ТЕКСТ ЗАДАНИЯ: Соберите из приведённых ниже данных все строки, содержащие слово «Viewport». Регистр букв учитывается.
§
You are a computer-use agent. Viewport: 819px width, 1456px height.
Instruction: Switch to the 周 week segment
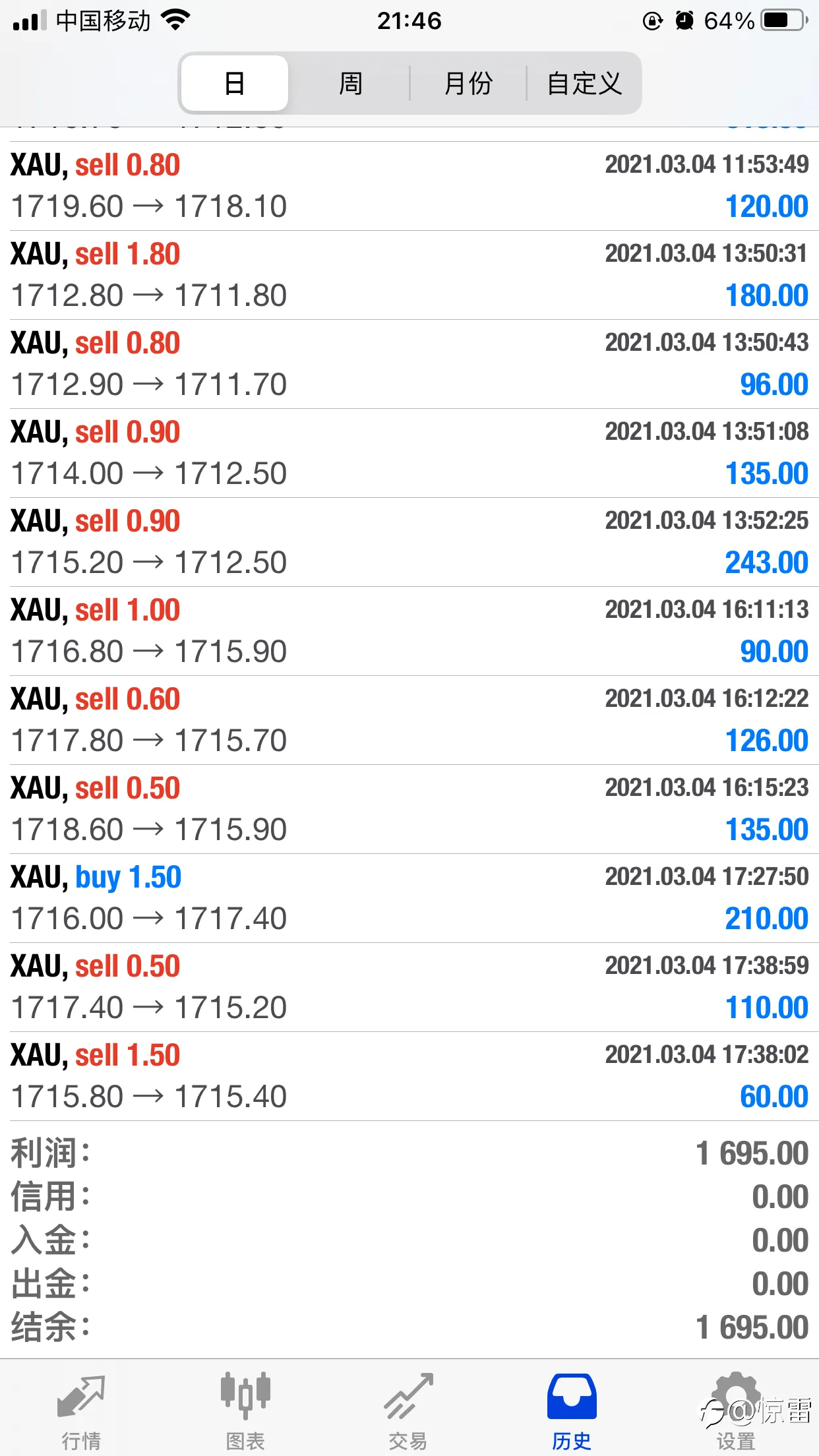[350, 83]
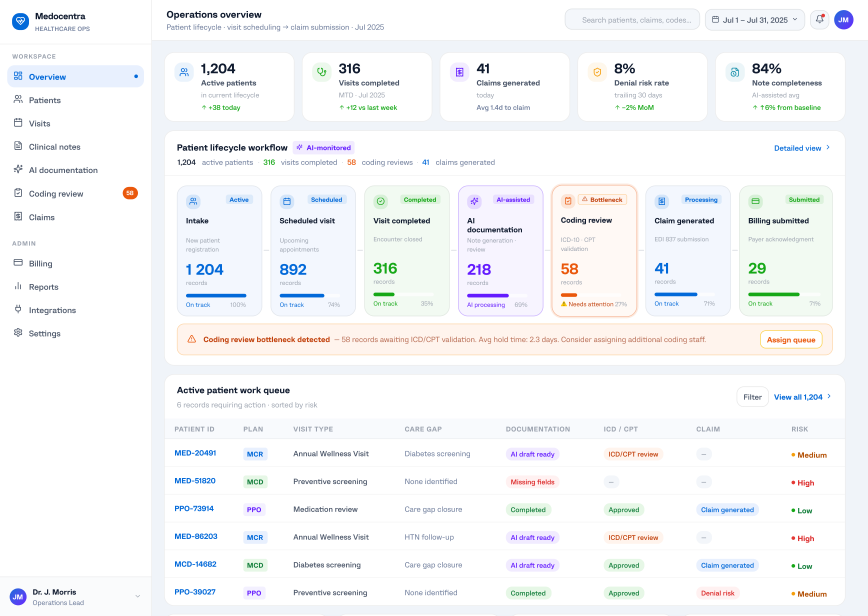Expand the Dr. J. Morris account menu chevron
Viewport: 868px width, 616px height.
coord(137,596)
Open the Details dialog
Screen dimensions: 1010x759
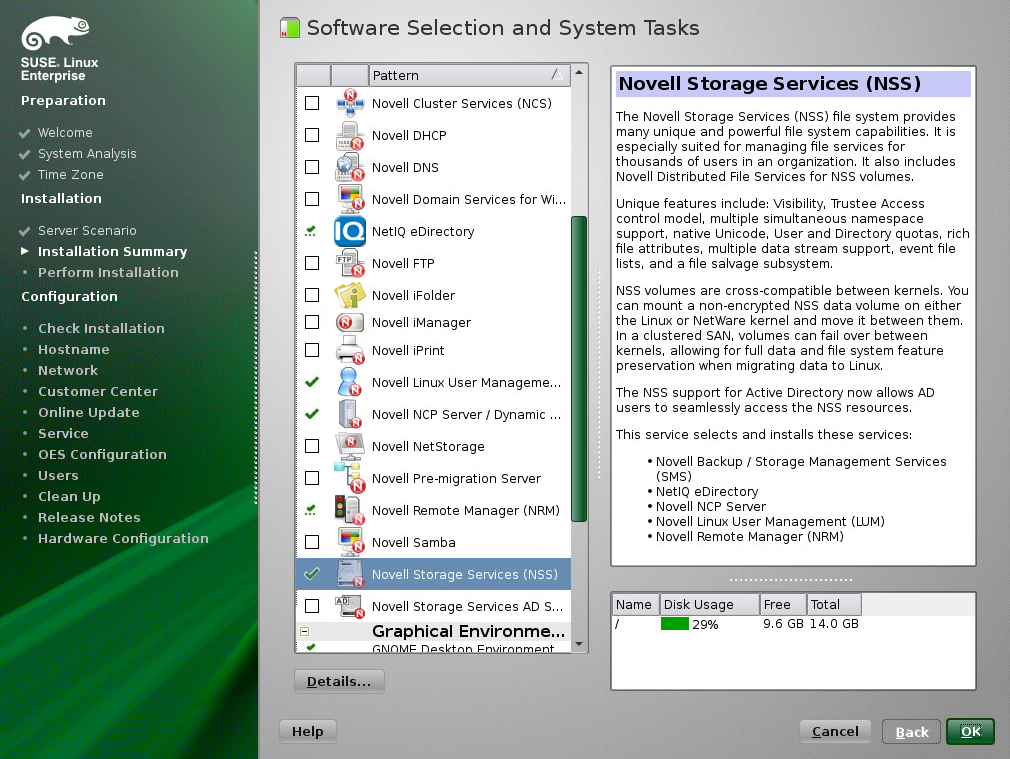click(339, 681)
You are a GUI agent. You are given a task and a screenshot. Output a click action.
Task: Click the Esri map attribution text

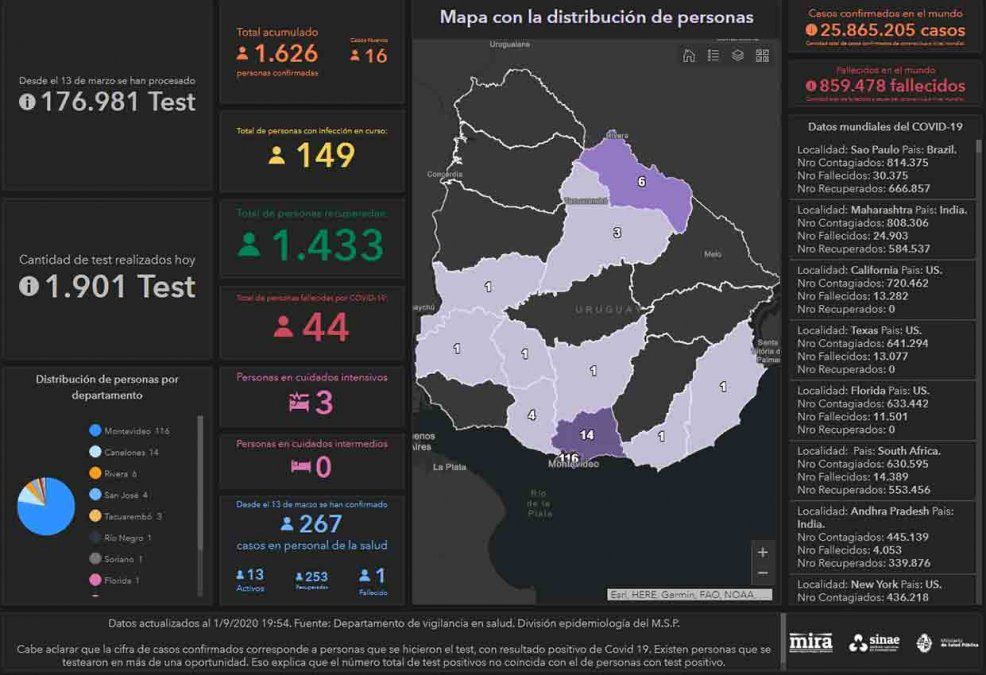pyautogui.click(x=690, y=595)
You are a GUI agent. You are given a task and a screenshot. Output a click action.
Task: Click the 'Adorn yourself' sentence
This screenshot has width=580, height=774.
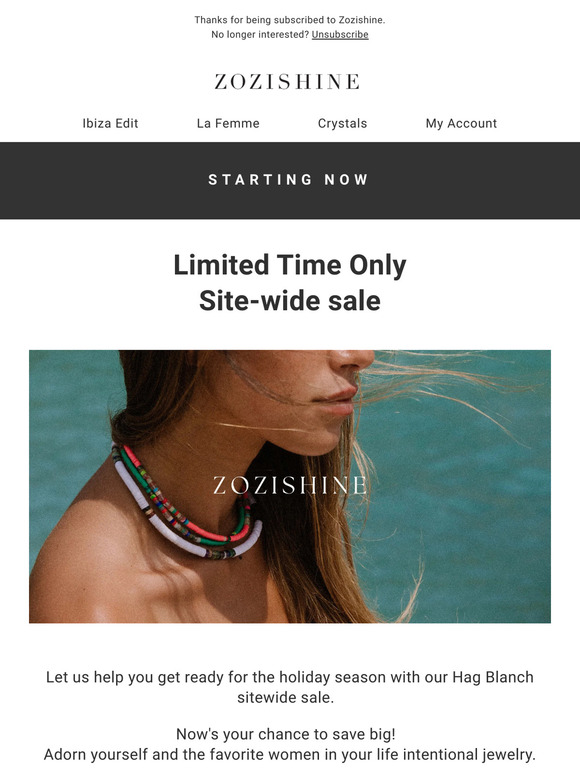[290, 755]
§
РЕЗУЛЬТАТ ВЫПОЛНЕНИЯ:
You are a computer-use agent. Viewport: 819px width, 1456px height.
Viewport: 868px width, 616px height.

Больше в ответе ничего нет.